En soirée vendredi, il était du nombre de la quinzaine de personnes qui ont spontanément convergé vers le consulat de France à Québec pour se recueillir. «J’avais besoin de le faire, je ne pouvais pas rester dans mon appartement. On ne se connaissait pas, mais on avait besoin de le faire».

Quand il a appris que des terroristes avaient pris Paris d’assaut, Florent Hoffer a tenté de savoir si ses proches, ses amis étaient en sécurité. Avec les premiers bilans décomptant plusieurs dizaines de morts, «tout de suite, on a des images de corps… l’imagination s’emballe», témoigne-t-il.

Comme plusieurs Français établis au Québec, les médias sociaux ont été sa principale source d’information: «c’est Facebook comme moyen privilégié.» Heureusement, tous ses poches et amis ont indiqué être en sécurité. «À partir de là j’ai été soulagé…»

Solidarité

En revanche, Florent Hoffer est bien conscient que les prochains jours seront pénibles pour les Français et particulièrement pour les Parisiens. «Les gens, je pense, sont sonnés et le problème à gérer là-dedans, ce sont les rumeurs», fait-il valoir.
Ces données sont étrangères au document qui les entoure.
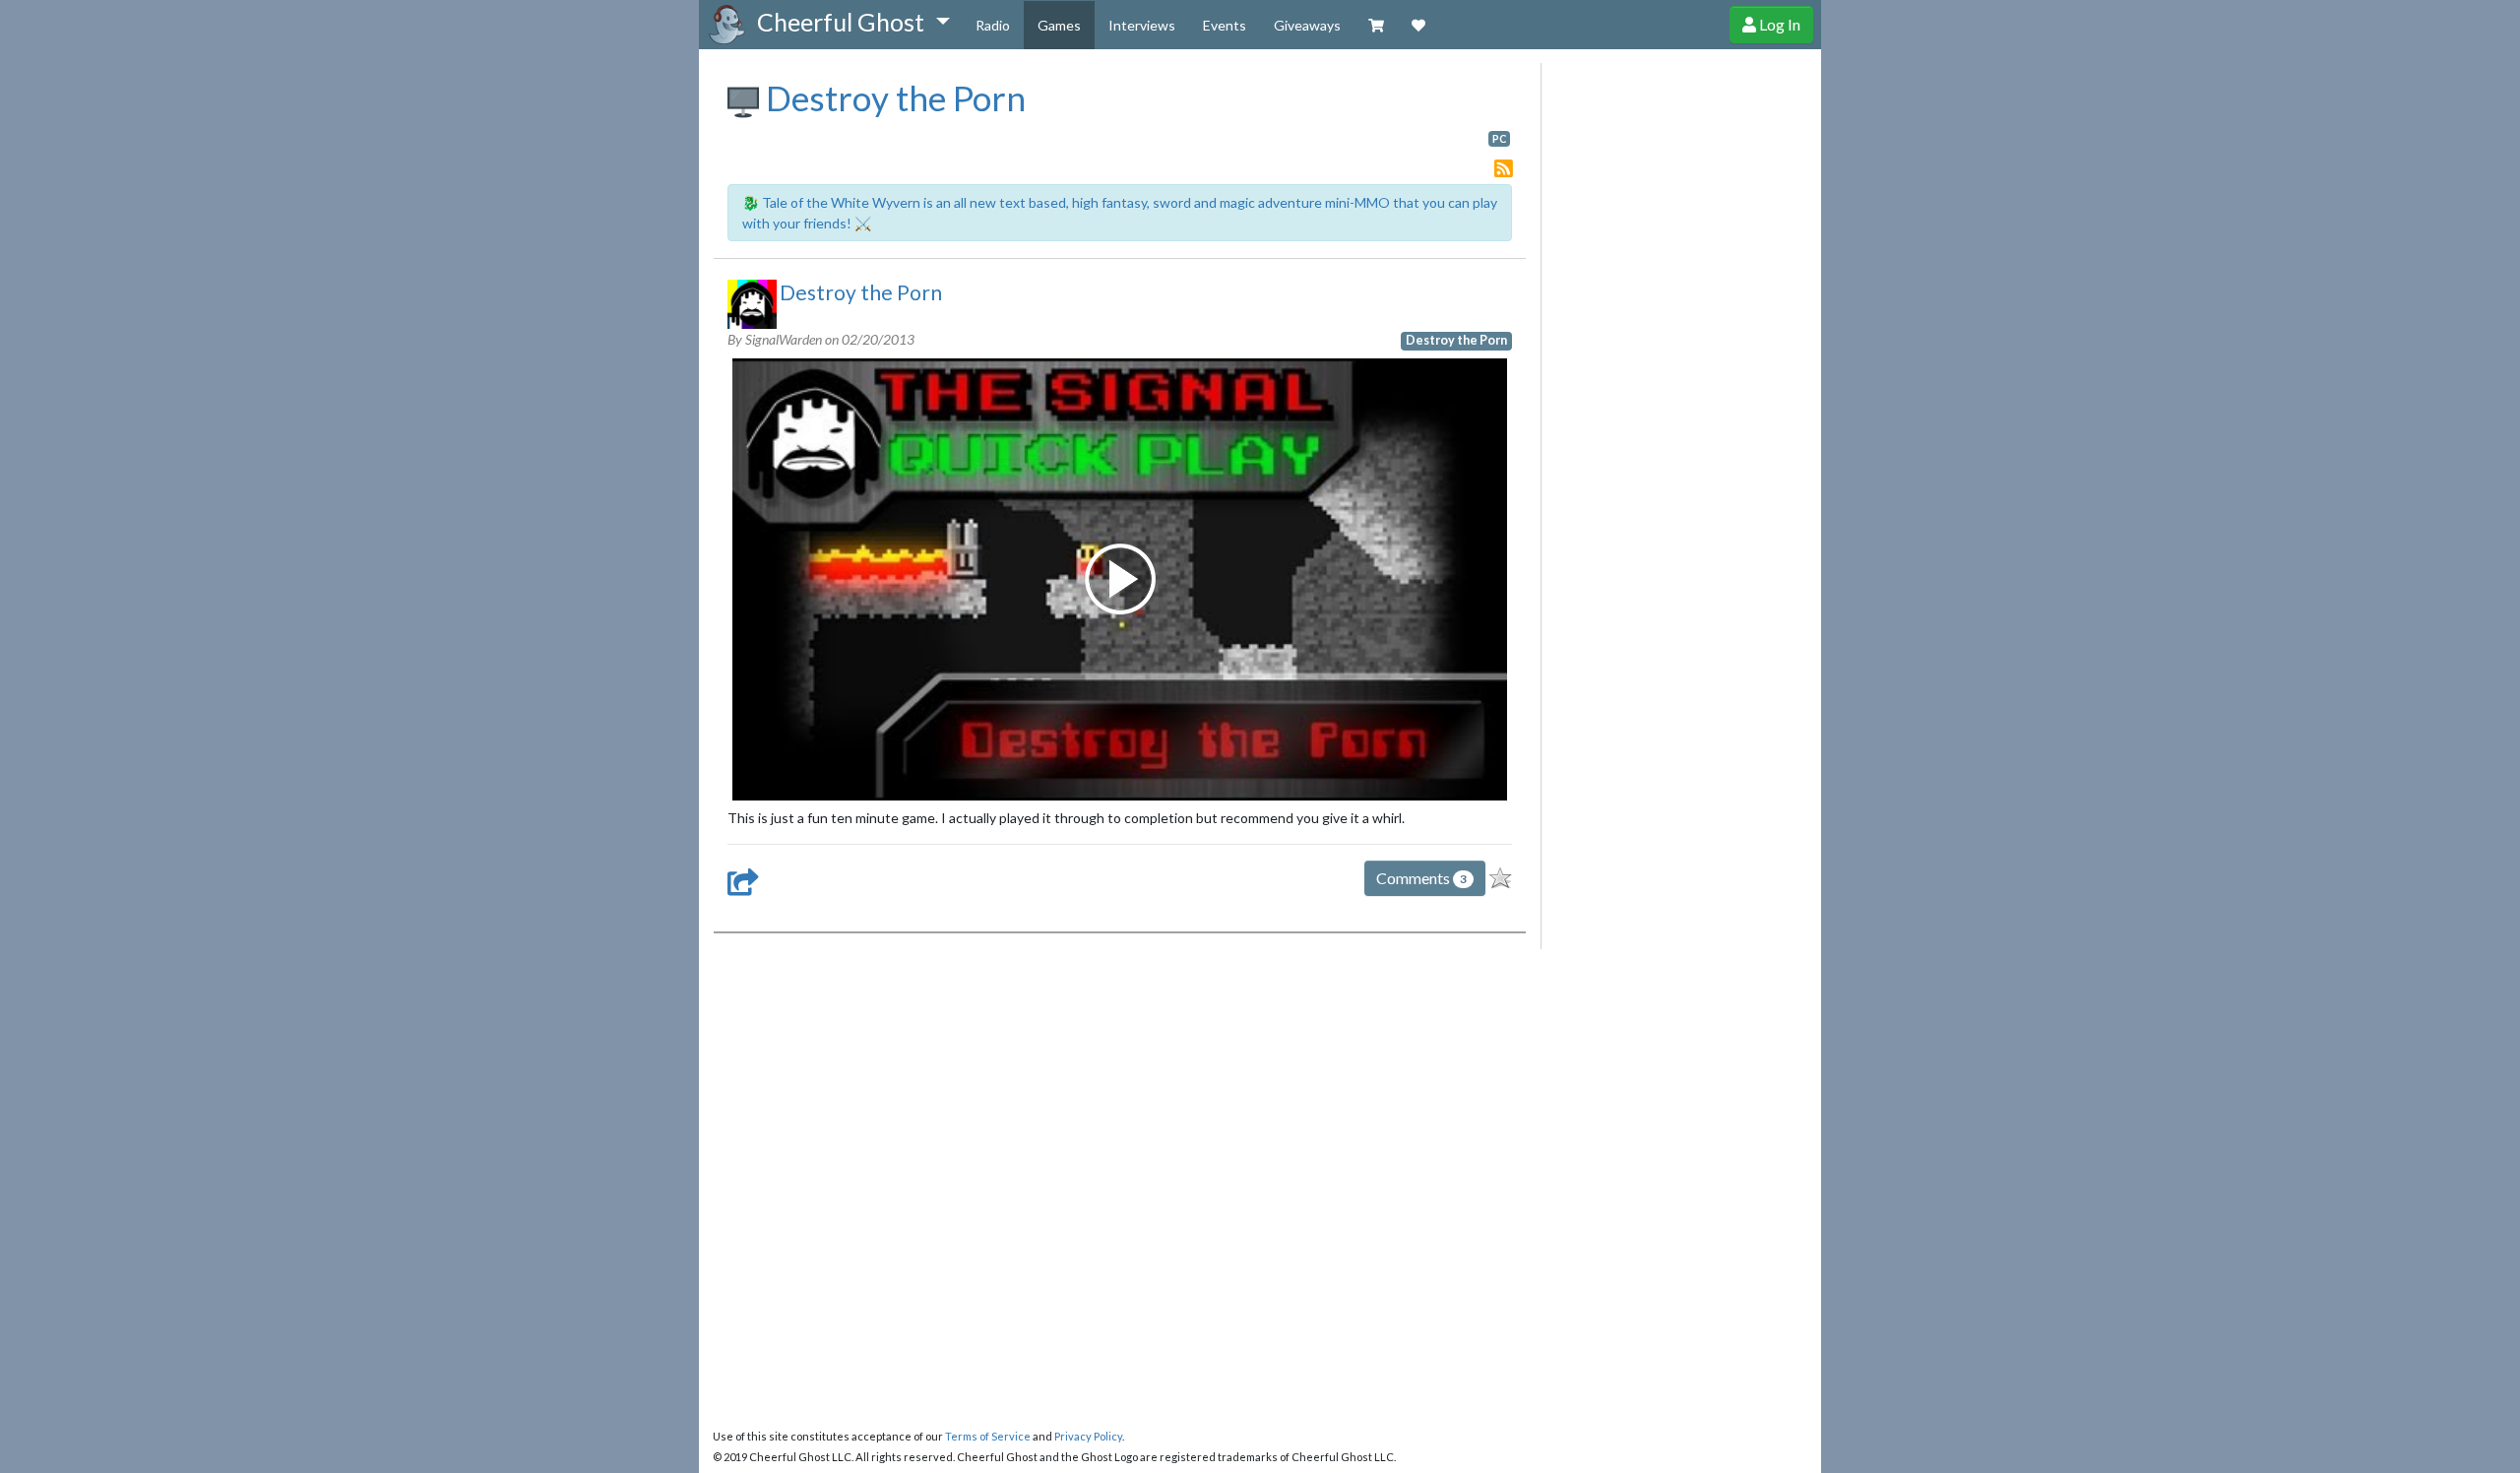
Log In (1778, 24)
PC (1499, 139)
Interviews (1141, 25)
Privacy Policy (1088, 1436)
«Là, les gens sont un peu dans la psychose, comme en janvier en fait, [lorsque Charlie Hebdo a été la proie de terroristes]. Encore, c’est pire je pense, parce qu’en janvier, c’était symbolique, c’était un journal, mais maintenant, ils veulent juste faire des morts.»

Malgré tout, pas question pour les Français de céder à la peur, croit Florent Hoffer. «Je sens la motivation des gens à ne pas se laisser faire et ça, je pense que c’est le plus important. Parce que sinon, ils [les terroristes] ont gagné sur toute la ligne. C’est ça qu’ils cherchent.»

Réfugiés syriens

Dans la foulée de la tragédie qui secoue Paris, Florent Hoffer est d’avis qu’il faut garder en tête que «les premières victimes du terrorisme, ce sont des musulmans, comme en Syrie, où on en est à plus de 200 000 morts.» Les attentats de Paris sont celui lui une occasion de «relativiser et d’être encore plus solidaires à l’échelle mondiale».

«C’est vrai qu’on a beau se mettre à la place des réfugiés, mais là maintenant, de comprendre ce qu’ils fuient… […] Si ça, c’est leur quotidien, c’est sûr qu’on ne peut que comprendre que ces gens-là fuient pour avoir une vie meilleure – et juste pour leur survie», commente-t-il, avant de conclure «que si ça se passait tous les jours à Paris, les gens partiraient.»

Ce samedi à 15 h, les citoyens de Québec sont invités à se rassembler devant le consulat de France à Québec pour un hommage à la mémoire des victimes.